# Entry level range finders?



## paslaw0311 (Apr 19, 2011)

After mis-judging distances in recent past bowhunts, im thinking i may bite the bullet and invest in a range finder. Can anyone give their opinion of something that wont break the bank to try?


----------



## Poon Chaser (Aug 22, 2006)

I picked up the Nikon ProStaff 550 at Academy (Webster) for around 150.00 in clearance. I think they had 2 more left.


----------



## tickfarm (May 11, 2006)

Being somewhat conservative in spending, OK Cheap, I bought a no-name and found it gave me different distance readings on target objects from a single position.
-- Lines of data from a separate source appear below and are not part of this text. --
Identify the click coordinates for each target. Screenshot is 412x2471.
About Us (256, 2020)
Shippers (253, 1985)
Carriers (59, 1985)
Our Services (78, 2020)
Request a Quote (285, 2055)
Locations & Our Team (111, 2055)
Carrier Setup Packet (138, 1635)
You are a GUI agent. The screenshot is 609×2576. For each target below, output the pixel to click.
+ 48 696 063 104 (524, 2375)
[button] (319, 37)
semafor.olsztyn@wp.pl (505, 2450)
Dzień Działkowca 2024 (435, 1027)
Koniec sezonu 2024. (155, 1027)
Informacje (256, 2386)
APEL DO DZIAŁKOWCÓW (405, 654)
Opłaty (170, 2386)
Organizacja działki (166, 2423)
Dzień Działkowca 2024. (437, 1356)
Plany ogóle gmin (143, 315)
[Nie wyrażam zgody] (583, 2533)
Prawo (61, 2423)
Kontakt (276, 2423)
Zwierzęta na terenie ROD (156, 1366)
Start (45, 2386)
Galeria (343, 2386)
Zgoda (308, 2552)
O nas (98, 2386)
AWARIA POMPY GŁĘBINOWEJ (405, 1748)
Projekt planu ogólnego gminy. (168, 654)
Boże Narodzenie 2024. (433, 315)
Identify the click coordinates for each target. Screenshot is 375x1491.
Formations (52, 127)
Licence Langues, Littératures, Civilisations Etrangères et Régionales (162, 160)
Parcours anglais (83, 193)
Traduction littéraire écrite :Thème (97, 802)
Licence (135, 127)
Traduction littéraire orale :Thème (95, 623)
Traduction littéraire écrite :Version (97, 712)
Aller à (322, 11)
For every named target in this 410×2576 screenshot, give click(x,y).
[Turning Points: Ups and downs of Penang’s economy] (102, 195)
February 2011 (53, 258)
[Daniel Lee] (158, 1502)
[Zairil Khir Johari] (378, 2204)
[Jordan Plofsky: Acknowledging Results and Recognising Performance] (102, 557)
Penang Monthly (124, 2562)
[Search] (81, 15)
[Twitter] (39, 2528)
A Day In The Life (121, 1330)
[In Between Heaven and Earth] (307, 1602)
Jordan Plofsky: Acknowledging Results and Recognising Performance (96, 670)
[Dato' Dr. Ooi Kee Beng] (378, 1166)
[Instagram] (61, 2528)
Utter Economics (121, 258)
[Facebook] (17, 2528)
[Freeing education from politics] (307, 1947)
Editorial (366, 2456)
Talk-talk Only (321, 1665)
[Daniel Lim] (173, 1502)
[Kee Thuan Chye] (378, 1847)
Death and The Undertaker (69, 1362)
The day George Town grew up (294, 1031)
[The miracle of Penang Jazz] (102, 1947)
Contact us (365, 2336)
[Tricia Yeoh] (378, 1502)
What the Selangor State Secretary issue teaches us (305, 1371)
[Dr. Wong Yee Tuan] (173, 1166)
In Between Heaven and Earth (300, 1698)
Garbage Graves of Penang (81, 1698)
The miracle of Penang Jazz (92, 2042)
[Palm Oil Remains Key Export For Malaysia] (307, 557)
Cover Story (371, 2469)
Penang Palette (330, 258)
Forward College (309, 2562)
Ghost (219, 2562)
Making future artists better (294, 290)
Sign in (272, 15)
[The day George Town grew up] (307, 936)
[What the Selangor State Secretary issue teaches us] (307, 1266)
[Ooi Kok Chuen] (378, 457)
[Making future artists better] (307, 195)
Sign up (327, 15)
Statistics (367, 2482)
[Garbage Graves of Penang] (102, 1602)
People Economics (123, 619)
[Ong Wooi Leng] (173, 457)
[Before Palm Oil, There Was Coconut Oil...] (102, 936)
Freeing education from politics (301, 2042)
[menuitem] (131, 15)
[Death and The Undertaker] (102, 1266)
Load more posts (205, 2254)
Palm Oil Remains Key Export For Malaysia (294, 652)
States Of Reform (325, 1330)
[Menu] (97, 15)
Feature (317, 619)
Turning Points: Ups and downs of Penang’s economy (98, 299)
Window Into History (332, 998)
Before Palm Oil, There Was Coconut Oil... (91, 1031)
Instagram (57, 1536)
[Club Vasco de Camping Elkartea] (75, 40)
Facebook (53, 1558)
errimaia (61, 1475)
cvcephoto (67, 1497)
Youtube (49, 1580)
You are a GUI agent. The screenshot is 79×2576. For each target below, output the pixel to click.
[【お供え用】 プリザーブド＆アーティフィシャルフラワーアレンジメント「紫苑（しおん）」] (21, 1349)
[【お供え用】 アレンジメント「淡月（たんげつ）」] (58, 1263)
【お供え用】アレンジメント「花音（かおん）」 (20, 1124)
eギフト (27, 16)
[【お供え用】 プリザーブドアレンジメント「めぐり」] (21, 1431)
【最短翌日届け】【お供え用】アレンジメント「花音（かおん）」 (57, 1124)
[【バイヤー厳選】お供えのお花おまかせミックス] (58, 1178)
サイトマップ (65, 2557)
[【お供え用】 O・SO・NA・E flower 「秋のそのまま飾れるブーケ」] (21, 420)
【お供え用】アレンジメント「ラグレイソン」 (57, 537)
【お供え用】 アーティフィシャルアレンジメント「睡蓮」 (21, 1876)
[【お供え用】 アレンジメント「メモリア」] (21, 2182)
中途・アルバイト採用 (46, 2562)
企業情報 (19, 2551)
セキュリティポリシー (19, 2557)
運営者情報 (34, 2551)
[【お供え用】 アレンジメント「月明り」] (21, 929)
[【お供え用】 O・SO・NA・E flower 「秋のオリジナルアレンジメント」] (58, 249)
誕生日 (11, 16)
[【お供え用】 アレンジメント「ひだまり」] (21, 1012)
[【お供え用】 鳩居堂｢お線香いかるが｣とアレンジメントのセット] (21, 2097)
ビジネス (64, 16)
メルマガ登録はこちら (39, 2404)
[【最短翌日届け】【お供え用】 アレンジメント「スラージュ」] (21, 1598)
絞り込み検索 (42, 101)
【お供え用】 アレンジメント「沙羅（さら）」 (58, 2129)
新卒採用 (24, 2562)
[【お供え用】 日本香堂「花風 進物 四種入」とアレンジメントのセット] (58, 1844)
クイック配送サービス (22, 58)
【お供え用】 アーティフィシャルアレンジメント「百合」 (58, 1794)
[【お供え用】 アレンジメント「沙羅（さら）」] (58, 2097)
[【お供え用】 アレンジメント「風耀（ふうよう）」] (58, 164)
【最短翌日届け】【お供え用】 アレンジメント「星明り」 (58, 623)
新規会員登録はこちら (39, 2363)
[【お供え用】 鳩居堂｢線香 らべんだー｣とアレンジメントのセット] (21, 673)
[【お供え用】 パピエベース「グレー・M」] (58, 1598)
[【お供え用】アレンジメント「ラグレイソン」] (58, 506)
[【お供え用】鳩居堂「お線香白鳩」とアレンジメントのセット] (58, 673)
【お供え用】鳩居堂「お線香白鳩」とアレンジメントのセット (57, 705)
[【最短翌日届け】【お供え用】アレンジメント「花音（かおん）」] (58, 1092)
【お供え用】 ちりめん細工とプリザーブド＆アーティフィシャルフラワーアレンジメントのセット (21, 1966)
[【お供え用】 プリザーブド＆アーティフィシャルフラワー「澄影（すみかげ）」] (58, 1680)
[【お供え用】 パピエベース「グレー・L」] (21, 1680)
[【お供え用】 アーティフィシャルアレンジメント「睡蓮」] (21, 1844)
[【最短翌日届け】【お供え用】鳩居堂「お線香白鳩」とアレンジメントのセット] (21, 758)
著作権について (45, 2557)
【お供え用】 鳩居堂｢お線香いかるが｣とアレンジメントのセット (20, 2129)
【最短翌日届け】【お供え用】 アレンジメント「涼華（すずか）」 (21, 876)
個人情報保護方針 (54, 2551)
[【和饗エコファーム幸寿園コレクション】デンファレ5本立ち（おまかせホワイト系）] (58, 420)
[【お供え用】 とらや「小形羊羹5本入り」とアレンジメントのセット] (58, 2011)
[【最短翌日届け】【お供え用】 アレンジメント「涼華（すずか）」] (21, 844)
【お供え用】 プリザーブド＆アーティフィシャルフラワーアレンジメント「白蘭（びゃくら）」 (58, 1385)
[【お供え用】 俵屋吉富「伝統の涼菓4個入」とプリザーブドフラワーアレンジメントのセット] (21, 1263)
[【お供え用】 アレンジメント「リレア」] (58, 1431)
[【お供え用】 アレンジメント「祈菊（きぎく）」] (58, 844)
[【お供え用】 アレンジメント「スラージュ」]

Sent it back and bought a Nikon 550. Very accurate.........good buy.


----------



## 10ERBETTER (Feb 24, 2008)

The cheapo's are a bad idea. You will wish you had got the best that you could afford.


----------



## extgreen (Oct 26, 2011)

I'm on a budget too, i bought a Bushnell Archery range finder. It would be better to find an archery rangefinder and just bite the bullet and pay the cost. It's worth more to just buy one and done to buy five no name brands that don't work.


----------



## paslaw0311 (Apr 19, 2011)

I won an ebay auction for a simmons lrf-600 for 80 bucks new. I know its not gonna be something spectacular, but if it helps, maybe ill be more motivated to get a better one next go round.


----------



## salth2o (Sep 21, 2004)

I bought a Bushnell Arc 1200 online somewhere for less than $250. I suggest you dont skimp on something like this, but do your homework and find one on sale.


----------